You’re pretty successful at your job. You’re able to produce good work and get along well with colleagues. You’re pretty happy and make decent pay. This is about the time you’re tapped for a promotion. Enticing…but are you ready to lead?

Dr. Laurence J. Peter (1910-1990) a Canadian education scholar and researcher, studied workplace productivity and eventually wrote, The Peter Principle, in 1969. The principle essentially says that, “In a hierarchy, every employee tends to rise to his level of incompetence.”

This theory is particularly applicable to companies/agencies with lots of room for upward mobility. If you believe the Peter Principle, it suggests that just because you’re great at your current job, doesn’t mean you’ll excel the next level up.

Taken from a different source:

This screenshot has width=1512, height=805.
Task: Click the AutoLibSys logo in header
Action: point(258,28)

Generally, work wants to reward people who do a good job with pay raises and promotions. An amazing top engineer’s next leap may be managing a group of engineers. Now, the engineer is no longer doing engineering. He/she is dealing with employee issues, assigning work and customer service. No more technical work!

An administrative assistant produces high quality work. The boss leaves and the administrator is tapped for the job. Suddenly, there’s budgeting, supervision and a sales team to manage. Yikes, the admin is NOT ready for all that. Why would we do that to someone?

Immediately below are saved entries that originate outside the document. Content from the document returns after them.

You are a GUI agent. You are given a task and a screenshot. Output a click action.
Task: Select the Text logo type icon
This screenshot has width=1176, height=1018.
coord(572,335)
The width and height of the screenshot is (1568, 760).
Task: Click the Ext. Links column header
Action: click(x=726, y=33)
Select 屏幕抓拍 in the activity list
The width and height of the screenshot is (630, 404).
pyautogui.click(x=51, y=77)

Peter suggests that once you get rewarded with a promotion into something that you’re terrible at, it’s unlikely you’ll be fired, at least not right away. This is probably because you’ve been entrenched in the business, have relationships and your peers are also victims of the Principle. You’re struggling-barely getting by. You have reached what Peter calls, the “Final Placement.”

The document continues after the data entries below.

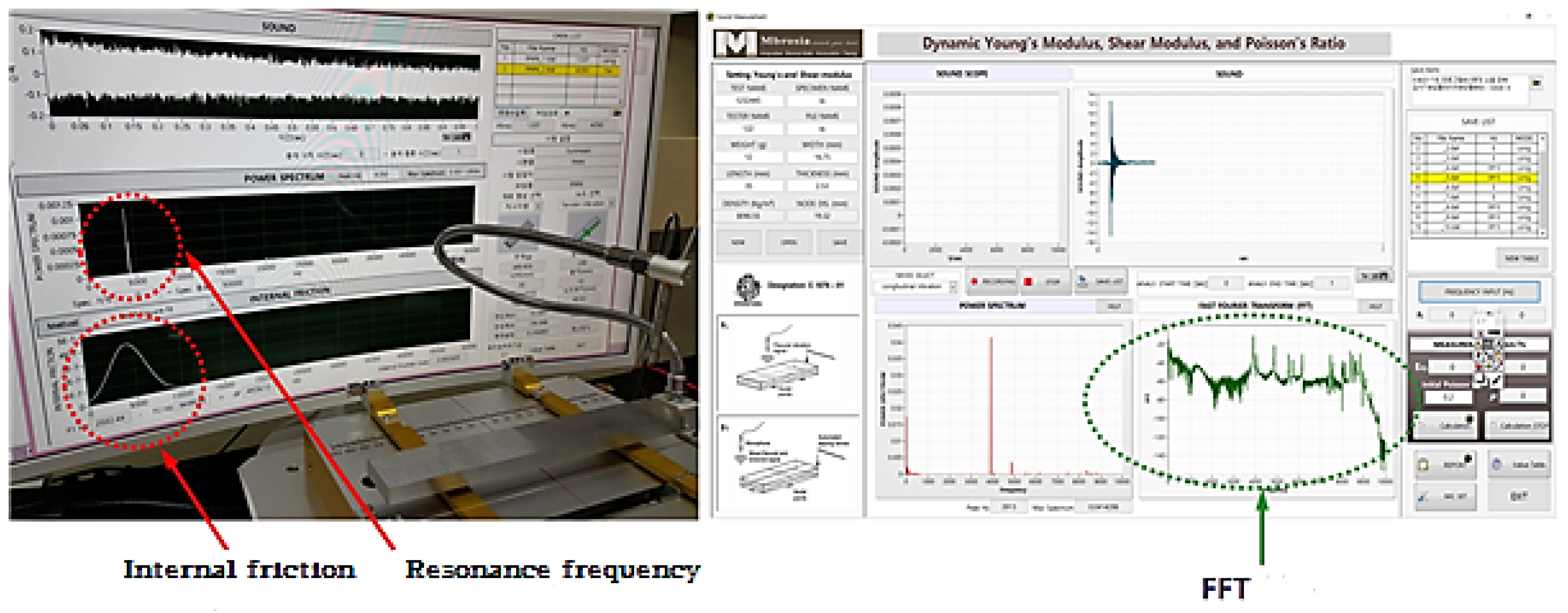Select the yellow highlighted save list row
The width and height of the screenshot is (1568, 613).
[x=1474, y=178]
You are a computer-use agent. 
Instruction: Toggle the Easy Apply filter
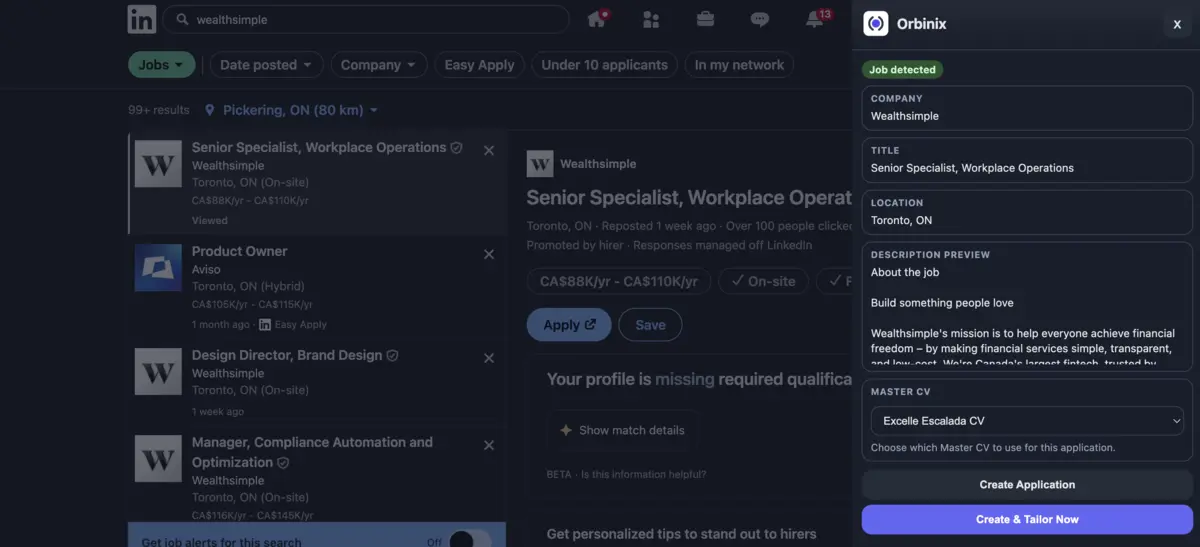(479, 65)
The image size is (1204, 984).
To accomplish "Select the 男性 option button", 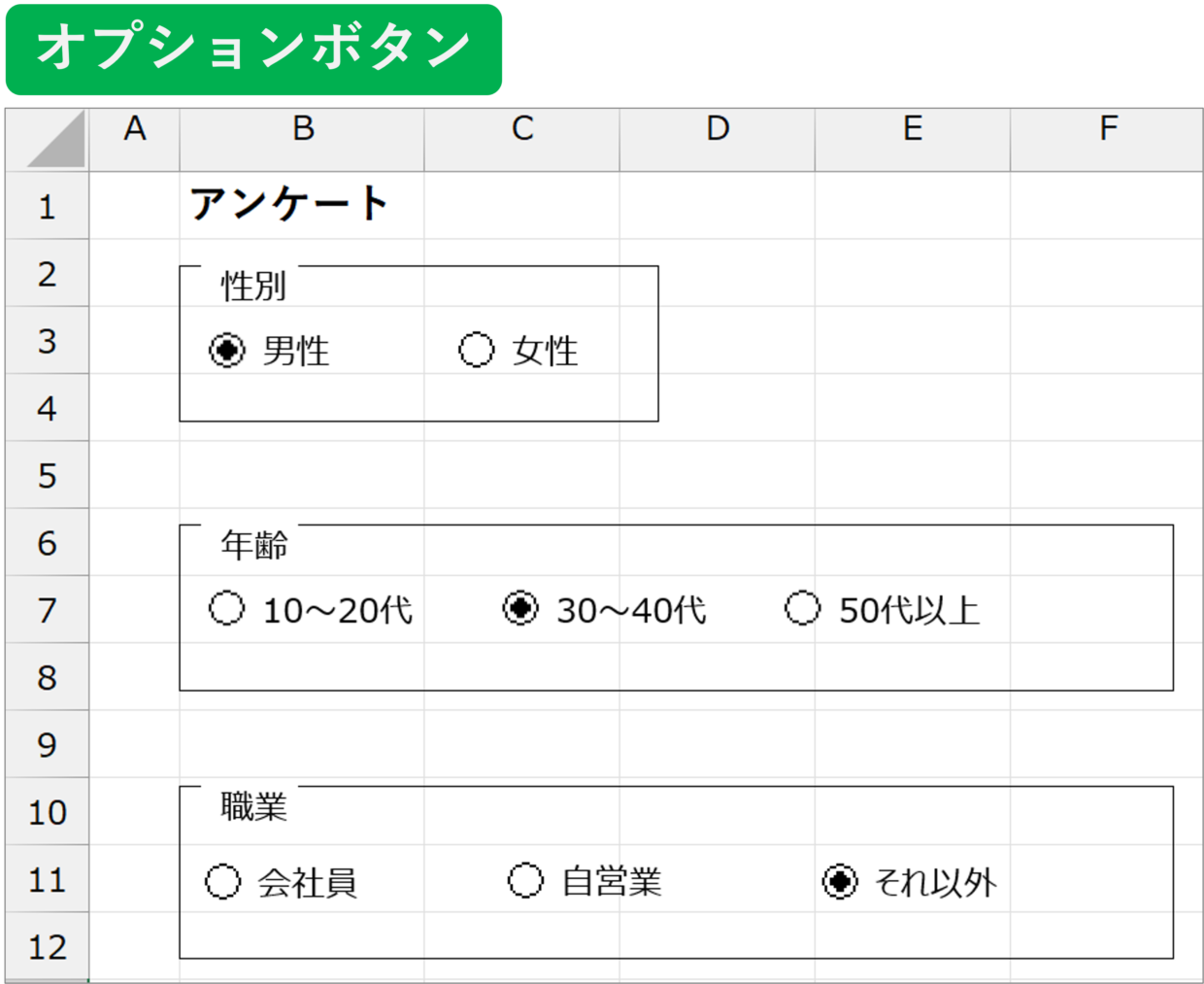I will point(226,352).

So how can you keep that from happening to you or your organization?

Know thy organization:  Learn the organizational structure of your company. Regardless of your current job, see what a natural career path looks like. There is usually a deliniation between line work and lead work.

Know thyself:  If you are thriving in your job, at some point you will be tapped for promotion. To avoid hitting your “Final Placement,” start developing leadership skills early in your career. If managing others isn’t your thing, seek ways to diversify your skills so you can move laterally or to a similar job in a company with more pay and benefits.

Just say no. It’s always flattering to be considered for a promotion. To accept a position for which you aren’t ready, however, is a quick way to stress and unhappiness and may even cut your career shorter than you’d like.

Organizations be mindful: Company leadership should always be surveying its people; evaluating their capabilities to advance. Interestingly, it might be those who do not excel at production, yet may have the gift to lead. Continuing education and leadership opportunities are essential to tease out an employee’s greatest opportunity.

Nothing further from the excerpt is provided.